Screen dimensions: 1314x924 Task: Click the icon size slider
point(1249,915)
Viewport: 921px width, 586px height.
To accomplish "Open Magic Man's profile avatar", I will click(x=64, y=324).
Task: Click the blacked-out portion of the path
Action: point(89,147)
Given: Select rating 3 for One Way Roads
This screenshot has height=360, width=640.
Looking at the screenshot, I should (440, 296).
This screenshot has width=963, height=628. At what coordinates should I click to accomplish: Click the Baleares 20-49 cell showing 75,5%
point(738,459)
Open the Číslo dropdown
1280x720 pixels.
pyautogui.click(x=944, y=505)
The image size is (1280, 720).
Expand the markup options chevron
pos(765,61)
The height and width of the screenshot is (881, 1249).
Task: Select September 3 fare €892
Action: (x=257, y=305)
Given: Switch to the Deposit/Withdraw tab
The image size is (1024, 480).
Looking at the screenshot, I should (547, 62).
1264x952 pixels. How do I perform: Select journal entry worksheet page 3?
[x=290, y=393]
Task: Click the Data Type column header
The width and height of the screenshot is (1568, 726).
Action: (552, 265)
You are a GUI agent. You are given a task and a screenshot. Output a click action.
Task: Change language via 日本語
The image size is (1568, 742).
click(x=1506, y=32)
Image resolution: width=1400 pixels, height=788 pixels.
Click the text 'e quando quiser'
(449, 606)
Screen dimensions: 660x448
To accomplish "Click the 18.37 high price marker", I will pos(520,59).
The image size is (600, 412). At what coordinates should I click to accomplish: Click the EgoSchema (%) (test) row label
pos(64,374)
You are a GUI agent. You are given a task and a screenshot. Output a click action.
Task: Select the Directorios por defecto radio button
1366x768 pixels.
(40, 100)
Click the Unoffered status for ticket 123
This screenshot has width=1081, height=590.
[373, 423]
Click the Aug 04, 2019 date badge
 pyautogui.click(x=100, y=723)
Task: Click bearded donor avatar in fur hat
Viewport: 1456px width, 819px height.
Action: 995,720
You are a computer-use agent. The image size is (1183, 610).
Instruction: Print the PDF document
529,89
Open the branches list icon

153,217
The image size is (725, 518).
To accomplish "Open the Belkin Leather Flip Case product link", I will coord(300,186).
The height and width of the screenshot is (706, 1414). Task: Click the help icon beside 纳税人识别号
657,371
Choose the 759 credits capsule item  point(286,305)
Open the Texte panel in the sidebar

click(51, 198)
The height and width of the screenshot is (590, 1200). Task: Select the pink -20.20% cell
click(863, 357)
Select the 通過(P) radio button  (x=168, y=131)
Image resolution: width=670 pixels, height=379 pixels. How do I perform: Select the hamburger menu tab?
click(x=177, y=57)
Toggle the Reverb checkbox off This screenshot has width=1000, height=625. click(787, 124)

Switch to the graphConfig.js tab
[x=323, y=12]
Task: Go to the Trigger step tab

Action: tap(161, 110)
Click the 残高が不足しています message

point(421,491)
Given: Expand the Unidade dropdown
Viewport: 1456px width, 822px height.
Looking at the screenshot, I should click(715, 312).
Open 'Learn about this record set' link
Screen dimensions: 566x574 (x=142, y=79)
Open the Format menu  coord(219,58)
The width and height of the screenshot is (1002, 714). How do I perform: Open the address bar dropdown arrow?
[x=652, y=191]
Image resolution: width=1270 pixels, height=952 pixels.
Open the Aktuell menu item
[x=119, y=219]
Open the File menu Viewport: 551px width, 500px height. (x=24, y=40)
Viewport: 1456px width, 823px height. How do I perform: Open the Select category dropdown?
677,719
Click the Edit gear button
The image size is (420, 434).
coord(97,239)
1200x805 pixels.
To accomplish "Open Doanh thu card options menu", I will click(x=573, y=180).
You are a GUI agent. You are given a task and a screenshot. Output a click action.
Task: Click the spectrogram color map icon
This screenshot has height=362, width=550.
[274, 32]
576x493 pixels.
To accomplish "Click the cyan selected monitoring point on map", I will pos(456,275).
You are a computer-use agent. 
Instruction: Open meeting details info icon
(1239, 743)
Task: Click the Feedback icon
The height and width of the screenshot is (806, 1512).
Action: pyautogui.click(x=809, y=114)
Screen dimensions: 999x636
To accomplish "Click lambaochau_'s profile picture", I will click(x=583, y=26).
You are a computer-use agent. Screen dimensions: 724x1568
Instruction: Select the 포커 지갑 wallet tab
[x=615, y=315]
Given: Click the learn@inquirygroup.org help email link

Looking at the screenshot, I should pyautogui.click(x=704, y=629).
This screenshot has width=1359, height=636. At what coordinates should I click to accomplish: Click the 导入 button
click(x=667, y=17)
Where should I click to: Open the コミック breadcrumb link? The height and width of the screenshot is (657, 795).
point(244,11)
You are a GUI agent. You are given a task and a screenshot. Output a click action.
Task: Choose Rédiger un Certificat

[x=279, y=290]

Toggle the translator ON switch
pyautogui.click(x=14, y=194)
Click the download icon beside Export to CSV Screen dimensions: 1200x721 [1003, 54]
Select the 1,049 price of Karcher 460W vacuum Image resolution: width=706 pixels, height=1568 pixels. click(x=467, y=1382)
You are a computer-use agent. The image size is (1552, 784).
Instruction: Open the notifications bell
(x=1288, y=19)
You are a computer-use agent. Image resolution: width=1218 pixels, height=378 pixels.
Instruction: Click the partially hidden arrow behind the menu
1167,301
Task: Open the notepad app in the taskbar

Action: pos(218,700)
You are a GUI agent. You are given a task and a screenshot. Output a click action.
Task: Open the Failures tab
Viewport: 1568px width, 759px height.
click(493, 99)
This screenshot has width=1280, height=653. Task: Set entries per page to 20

^^^^

• [The problem]: Reproduce all the material above, swapping "GUI agent" for "interface agent" wherever it occurs and leaving everything else unchanged.

• [Response]:
Screen dimensions: 1314x924 Task: Click the icon size slider
point(1249,915)
Viewport: 921px width, 586px height.
To accomplish "Open Magic Man's profile avatar", I will click(x=64, y=324).
Task: Click the blacked-out portion of the path
Action: point(89,147)
Given: Select rating 3 for One Way Roads
This screenshot has height=360, width=640.
Looking at the screenshot, I should (440, 296).
This screenshot has width=963, height=628. At what coordinates should I click to accomplish: Click the Baleares 20-49 cell showing 75,5%
point(738,459)
Open the Číslo dropdown
1280x720 pixels.
pyautogui.click(x=944, y=505)
The image size is (1280, 720).
Expand the markup options chevron
pos(765,61)
The height and width of the screenshot is (881, 1249).
Task: Select September 3 fare €892
Action: (x=257, y=305)
Given: Switch to the Deposit/Withdraw tab
The image size is (1024, 480).
Looking at the screenshot, I should (547, 62).
1264x952 pixels. How do I perform: Select journal entry worksheet page 3?
[x=290, y=393]
Task: Click the Data Type column header
The width and height of the screenshot is (1568, 726).
Action: (552, 265)
You are a interface agent. You are given a task and a screenshot. Output a click action.
Task: Change language via 日本語
The image size is (1568, 742).
click(x=1506, y=32)
Image resolution: width=1400 pixels, height=788 pixels.
Click the text 'e quando quiser'
(449, 606)
Screen dimensions: 660x448
To accomplish "Click the 18.37 high price marker", I will pos(520,59).
The image size is (600, 412). At what coordinates should I click to accomplish: Click the EgoSchema (%) (test) row label
pos(64,374)
You are a interface agent. You are given a task and a screenshot. Output a click action.
Task: Select the Directorios por defecto radio button
1366x768 pixels.
(40, 100)
Click the Unoffered status for ticket 123
This screenshot has width=1081, height=590.
[373, 423]
Click the Aug 04, 2019 date badge
 pyautogui.click(x=100, y=723)
Task: Click bearded donor avatar in fur hat
Viewport: 1456px width, 819px height.
Action: 995,720
You are a computer-use agent. The image size is (1183, 610).
Instruction: Print the PDF document
529,89
Open the branches list icon

153,217
The image size is (725, 518).
To accomplish "Open the Belkin Leather Flip Case product link", I will coord(300,186).
The height and width of the screenshot is (706, 1414). Task: Click the help icon beside 纳税人识别号
657,371
Choose the 759 credits capsule item  point(286,305)
Open the Texte panel in the sidebar

click(51, 198)
The height and width of the screenshot is (590, 1200). Task: Select the pink -20.20% cell
click(863, 357)
Select the 通過(P) radio button  (x=168, y=131)
Image resolution: width=670 pixels, height=379 pixels. How do I perform: Select the hamburger menu tab?
click(x=177, y=57)
Toggle the Reverb checkbox off This screenshot has width=1000, height=625. click(787, 124)

Switch to the graphConfig.js tab
[x=323, y=12]
Task: Go to the Trigger step tab

Action: tap(161, 110)
Click the 残高が不足しています message

point(421,491)
Given: Expand the Unidade dropdown
Viewport: 1456px width, 822px height.
Looking at the screenshot, I should click(715, 312).
Open 'Learn about this record set' link
Screen dimensions: 566x574 (x=142, y=79)
Open the Format menu  coord(219,58)
The width and height of the screenshot is (1002, 714). How do I perform: Open the address bar dropdown arrow?
[x=652, y=191]
Image resolution: width=1270 pixels, height=952 pixels.
Open the Aktuell menu item
[x=119, y=219]
Open the File menu Viewport: 551px width, 500px height. (x=24, y=40)
Viewport: 1456px width, 823px height. How do I perform: Open the Select category dropdown?
677,719
Click the Edit gear button
The image size is (420, 434).
coord(97,239)
1200x805 pixels.
To accomplish "Open Doanh thu card options menu", I will click(x=573, y=180).
You are a interface agent. You are given a task and a screenshot. Output a click action.
Task: Click the spectrogram color map icon
This screenshot has height=362, width=550.
[274, 32]
576x493 pixels.
To accomplish "Click the cyan selected monitoring point on map", I will pos(456,275).
You are a computer-use agent. 
Instruction: Open meeting details info icon
(1239, 743)
Task: Click the Feedback icon
The height and width of the screenshot is (806, 1512).
Action: pyautogui.click(x=809, y=114)
Screen dimensions: 999x636
To accomplish "Click lambaochau_'s profile picture", I will click(x=583, y=26).
You are a computer-use agent. Screen dimensions: 724x1568
Instruction: Select the 포커 지갑 wallet tab
[x=615, y=315]
Given: Click the learn@inquirygroup.org help email link

Looking at the screenshot, I should pyautogui.click(x=704, y=629).
This screenshot has width=1359, height=636. At what coordinates should I click to accomplish: Click the 导入 button
click(x=667, y=17)
Where should I click to: Open the コミック breadcrumb link? The height and width of the screenshot is (657, 795).
point(244,11)
You are a interface agent. You are given a task and a screenshot. Output a click action.
Task: Choose Rédiger un Certificat

[x=279, y=290]

Toggle the translator ON switch
pyautogui.click(x=14, y=194)
Click the download icon beside Export to CSV Screen dimensions: 1200x721 [1003, 54]
Select the 1,049 price of Karcher 460W vacuum Image resolution: width=706 pixels, height=1568 pixels. click(x=467, y=1382)
You are a computer-use agent. The image size is (1552, 784).
Instruction: Open the notifications bell
(x=1288, y=19)
You are a computer-use agent. Image resolution: width=1218 pixels, height=378 pixels.
Instruction: Click the partially hidden arrow behind the menu
1167,301
Task: Open the notepad app in the taskbar

Action: pos(218,700)
You are a interface agent. You are given a task and a screenshot. Output a click action.
Task: Open the Failures tab
Viewport: 1568px width, 759px height.
click(493, 99)
This screenshot has width=1280, height=653. Task: Set entries per page to 20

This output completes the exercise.